Fitness Without Exercise

(Critical Survey of Contemporary Fiction)

Bryant A. Stamford and Porter Shimer are both self-confessed exercise abusers; much of FITNESS WITHOUT EXERCISE is concerned with their confessions and salvation--often putting the reader in mind of such self-help addiction-breaking groups as Alcoholics Anonymous (“My name is Bryant S., and I am an ’exerholic’”). The authors almost-evangelical zeal can be excused, however, in the light of the certain misery (of forced and painful workouts) and guilt (from forgoing those miserable workouts) that the exercise industry has inflicted on American society.

Stamford and Shimer put most of their emphasis not on giving up exercise entirely but on trying to incorporate it into the reality of life as a busy person.
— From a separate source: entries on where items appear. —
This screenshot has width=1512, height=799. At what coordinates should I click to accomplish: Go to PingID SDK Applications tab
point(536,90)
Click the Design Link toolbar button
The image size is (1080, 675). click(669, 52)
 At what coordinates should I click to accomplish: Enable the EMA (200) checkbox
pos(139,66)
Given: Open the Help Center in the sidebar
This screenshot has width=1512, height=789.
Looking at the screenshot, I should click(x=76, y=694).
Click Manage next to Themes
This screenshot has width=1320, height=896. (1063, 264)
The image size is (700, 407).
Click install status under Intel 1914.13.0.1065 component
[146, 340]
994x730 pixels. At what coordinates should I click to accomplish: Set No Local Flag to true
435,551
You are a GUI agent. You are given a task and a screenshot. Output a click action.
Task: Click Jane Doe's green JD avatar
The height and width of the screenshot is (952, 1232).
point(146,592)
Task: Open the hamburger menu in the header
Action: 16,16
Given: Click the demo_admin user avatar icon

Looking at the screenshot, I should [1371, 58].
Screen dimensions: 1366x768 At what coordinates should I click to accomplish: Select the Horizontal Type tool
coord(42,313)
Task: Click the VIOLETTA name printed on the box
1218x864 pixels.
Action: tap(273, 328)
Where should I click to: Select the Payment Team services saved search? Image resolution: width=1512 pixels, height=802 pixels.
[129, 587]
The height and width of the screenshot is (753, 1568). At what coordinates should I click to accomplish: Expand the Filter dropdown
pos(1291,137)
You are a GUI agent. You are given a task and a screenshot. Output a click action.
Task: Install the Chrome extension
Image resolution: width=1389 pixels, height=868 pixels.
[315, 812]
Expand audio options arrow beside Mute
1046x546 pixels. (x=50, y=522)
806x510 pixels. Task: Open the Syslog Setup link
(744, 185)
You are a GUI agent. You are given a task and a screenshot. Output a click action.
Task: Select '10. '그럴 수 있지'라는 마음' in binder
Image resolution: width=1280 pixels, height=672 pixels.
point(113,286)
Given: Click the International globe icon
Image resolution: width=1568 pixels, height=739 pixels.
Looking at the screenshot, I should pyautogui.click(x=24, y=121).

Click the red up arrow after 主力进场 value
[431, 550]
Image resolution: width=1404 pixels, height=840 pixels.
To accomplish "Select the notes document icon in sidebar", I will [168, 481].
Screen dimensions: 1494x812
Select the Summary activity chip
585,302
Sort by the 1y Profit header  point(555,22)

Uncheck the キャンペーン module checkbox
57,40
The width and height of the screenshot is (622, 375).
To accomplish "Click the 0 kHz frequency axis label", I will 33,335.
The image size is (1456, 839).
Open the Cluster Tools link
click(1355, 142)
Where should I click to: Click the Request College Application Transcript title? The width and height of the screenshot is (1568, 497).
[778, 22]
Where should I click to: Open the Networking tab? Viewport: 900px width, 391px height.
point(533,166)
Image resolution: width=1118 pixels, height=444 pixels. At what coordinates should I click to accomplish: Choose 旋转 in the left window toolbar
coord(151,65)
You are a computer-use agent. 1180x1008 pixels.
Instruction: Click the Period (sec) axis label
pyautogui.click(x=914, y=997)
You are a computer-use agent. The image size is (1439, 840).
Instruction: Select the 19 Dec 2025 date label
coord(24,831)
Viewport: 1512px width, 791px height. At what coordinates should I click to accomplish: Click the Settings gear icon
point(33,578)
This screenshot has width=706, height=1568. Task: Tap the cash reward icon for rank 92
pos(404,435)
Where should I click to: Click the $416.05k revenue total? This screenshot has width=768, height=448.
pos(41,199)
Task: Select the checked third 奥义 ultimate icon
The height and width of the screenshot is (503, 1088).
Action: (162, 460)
Rather than struggle over setting time aside to attend marathon aerobics classes, they encourage people to mow their lawns (though without the help of a gasoline- or electricity-powered mower), clean their houses, and weed their gardens in order to achieve their caloric expenditures.

Along with their physical fitness concerns, Stamford and Shimer extol what they call “lipofitness,” or safe levels of cholesterol in the blood. To lower one’s blood cholesterol, they suggest a very low-fat diet (limiting fat to about 20 percent of one’s daily caloric intake, as opposed to the more liberal American Heart Association’s 30 percent guideline; the average American’s fat consumption comprises about 40 percent of his/her daily caloric intake). They include recipes and references for further reading, as well as comparison charts to show which food choices are best, fat-wise, and what kind of activities provide the highest caloric expenditure.